- _WORK TASK_
In the entries below, find the line with "[option] (504, 1506)" and the line with "Январь 2021 (275, 985)". Print those two and everything between them exactly, and nothing else.

━━━ RECORDED INFORMATION ━━━

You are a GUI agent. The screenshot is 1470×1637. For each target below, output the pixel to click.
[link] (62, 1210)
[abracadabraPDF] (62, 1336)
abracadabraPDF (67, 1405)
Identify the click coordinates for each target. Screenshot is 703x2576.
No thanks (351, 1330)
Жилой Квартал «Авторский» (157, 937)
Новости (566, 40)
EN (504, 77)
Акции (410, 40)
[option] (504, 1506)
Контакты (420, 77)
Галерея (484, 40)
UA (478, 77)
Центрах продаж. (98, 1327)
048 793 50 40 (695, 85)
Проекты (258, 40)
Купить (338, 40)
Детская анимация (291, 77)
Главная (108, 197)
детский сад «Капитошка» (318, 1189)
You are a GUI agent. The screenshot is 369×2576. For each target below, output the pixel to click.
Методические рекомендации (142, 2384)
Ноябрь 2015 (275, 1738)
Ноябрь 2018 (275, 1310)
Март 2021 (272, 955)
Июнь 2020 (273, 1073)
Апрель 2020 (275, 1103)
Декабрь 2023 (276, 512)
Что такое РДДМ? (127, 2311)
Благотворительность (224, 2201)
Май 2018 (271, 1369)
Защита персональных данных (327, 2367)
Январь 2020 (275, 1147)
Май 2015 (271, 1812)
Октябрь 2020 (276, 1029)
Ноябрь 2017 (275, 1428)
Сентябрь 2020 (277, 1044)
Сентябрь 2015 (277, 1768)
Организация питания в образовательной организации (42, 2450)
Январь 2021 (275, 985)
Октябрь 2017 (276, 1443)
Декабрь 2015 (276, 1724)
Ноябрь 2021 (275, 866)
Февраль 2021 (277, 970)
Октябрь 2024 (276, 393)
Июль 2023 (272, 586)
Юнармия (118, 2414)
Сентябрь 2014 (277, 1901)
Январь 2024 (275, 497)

━━━

- _YOUR RESPONSE_
[option] (504, 1506)
Контакты (420, 77)
Галерея (484, 40)
UA (478, 77)
Центрах продаж. (98, 1327)
048 793 50 40 (695, 85)
Проекты (258, 40)
Купить (338, 40)
Детская анимация (291, 77)
Главная (108, 197)
детский сад «Капитошка» (318, 1189)
You are a GUI agent. The screenshot is 369×2576. For each target below, output the pixel to click.
Методические рекомендации (142, 2384)
Ноябрь 2015 (275, 1738)
Ноябрь 2018 (275, 1310)
Март 2021 (272, 955)
Июнь 2020 (273, 1073)
Апрель 2020 (275, 1103)
Декабрь 2023 (276, 512)
Что такое РДДМ? (127, 2311)
Благотворительность (224, 2201)
Май 2018 (271, 1369)
Защита персональных данных (327, 2367)
Январь 2020 (275, 1147)
Май 2015 (271, 1812)
Октябрь 2020 (276, 1029)
Ноябрь 2017 (275, 1428)
Сентябрь 2020 (277, 1044)
Сентябрь 2015 (277, 1768)
Организация питания в образовательной организации (42, 2450)
Январь 2021 (275, 985)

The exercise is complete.